The task - Everything from the line containing "You are a GUI agent. The screenshot is 360×780." through the line containing "[Close dialog] (1099, 796)" in the listing below should be copied exactly, and nothing more.

• • • •

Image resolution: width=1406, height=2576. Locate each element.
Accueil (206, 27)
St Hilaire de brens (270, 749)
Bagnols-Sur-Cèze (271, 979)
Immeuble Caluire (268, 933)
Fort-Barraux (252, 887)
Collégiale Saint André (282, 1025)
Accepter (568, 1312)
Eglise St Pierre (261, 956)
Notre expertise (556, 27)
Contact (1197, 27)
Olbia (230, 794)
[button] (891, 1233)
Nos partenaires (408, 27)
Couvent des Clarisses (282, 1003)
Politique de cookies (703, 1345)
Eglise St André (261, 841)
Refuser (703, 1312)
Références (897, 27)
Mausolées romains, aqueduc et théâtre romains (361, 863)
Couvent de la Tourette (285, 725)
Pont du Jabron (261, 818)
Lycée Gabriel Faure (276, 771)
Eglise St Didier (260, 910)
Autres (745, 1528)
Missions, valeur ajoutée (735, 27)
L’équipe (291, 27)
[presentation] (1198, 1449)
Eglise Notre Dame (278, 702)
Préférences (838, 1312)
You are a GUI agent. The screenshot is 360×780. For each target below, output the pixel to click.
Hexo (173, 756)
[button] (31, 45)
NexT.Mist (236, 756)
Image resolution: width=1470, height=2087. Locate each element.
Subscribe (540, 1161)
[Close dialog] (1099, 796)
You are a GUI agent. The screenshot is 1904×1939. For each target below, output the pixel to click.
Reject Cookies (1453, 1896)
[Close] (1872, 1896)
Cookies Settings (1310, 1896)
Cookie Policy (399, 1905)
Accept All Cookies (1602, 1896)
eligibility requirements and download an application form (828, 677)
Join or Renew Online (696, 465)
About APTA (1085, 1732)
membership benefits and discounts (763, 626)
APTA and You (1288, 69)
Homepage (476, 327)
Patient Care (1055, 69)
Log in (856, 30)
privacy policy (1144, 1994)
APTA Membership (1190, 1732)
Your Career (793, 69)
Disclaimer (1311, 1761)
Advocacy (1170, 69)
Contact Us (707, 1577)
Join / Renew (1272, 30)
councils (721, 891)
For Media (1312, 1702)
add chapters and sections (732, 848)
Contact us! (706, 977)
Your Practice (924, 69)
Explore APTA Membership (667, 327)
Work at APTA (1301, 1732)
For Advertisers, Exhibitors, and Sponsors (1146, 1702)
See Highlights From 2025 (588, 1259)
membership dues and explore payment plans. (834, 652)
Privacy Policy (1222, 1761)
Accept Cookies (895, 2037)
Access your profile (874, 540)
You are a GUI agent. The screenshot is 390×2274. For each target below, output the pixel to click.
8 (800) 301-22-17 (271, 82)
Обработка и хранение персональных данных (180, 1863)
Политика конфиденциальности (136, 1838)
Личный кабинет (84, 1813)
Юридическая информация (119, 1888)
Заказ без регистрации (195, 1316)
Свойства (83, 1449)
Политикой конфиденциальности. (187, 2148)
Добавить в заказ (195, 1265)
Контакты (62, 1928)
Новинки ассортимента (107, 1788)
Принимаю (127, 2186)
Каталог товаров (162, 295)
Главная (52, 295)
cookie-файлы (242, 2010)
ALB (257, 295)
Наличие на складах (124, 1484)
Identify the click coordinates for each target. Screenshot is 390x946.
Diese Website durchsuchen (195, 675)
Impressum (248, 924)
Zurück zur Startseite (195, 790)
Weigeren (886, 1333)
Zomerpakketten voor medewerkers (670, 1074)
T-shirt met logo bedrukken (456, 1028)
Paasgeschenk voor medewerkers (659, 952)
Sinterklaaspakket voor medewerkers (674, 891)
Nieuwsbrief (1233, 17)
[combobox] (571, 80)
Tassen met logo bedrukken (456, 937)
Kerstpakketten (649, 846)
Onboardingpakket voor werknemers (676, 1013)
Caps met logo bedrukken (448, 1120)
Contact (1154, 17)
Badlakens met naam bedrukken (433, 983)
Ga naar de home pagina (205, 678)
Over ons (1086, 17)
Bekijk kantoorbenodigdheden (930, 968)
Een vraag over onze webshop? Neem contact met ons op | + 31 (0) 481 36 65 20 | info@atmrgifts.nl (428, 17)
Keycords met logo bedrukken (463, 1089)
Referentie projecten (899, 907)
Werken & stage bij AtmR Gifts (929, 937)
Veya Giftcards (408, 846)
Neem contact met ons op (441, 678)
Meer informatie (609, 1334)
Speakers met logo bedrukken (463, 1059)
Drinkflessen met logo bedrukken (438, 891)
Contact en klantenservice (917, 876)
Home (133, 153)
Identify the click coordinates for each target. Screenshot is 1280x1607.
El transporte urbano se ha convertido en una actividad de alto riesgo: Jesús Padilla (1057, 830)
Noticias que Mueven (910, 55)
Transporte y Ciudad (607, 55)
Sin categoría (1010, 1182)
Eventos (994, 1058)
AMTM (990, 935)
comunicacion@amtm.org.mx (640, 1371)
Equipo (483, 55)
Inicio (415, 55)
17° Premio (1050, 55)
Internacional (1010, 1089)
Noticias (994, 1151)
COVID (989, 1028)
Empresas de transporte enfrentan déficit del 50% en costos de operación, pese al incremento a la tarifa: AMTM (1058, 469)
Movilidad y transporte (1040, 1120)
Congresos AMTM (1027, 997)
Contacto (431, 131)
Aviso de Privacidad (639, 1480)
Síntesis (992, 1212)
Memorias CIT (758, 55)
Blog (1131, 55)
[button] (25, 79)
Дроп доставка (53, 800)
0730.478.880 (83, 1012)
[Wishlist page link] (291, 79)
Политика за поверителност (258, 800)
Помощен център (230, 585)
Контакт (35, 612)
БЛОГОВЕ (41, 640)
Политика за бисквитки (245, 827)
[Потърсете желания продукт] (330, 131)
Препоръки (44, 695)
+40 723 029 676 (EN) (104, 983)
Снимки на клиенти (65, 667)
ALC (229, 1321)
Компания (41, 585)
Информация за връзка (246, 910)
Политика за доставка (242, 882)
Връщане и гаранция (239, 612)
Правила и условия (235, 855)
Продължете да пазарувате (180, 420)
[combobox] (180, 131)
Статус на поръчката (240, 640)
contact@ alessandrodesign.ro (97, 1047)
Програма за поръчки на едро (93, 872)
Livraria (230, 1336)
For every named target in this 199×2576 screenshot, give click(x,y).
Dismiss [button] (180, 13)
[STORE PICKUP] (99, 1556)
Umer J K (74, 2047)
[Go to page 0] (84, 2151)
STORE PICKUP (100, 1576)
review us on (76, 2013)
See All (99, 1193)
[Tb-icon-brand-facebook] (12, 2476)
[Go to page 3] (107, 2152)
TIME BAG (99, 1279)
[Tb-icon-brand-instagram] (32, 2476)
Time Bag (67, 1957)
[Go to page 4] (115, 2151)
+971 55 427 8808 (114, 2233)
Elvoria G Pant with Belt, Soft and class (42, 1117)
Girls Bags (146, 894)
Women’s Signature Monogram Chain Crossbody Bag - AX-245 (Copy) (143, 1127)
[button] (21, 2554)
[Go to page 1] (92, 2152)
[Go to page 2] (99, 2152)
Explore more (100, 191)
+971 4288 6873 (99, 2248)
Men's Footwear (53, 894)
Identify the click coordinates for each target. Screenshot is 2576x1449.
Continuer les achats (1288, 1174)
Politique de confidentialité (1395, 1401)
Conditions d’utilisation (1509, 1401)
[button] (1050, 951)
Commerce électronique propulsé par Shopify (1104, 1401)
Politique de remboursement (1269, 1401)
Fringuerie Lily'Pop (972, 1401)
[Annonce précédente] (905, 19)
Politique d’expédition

• • • •

Written response -
You are a GUI agent. The screenshot is 360×780. For each target below, output the pixel to click.
Hexo (173, 756)
[button] (31, 45)
NexT.Mist (236, 756)
Image resolution: width=1470, height=2087. Locate each element.
Subscribe (540, 1161)
[Close dialog] (1099, 796)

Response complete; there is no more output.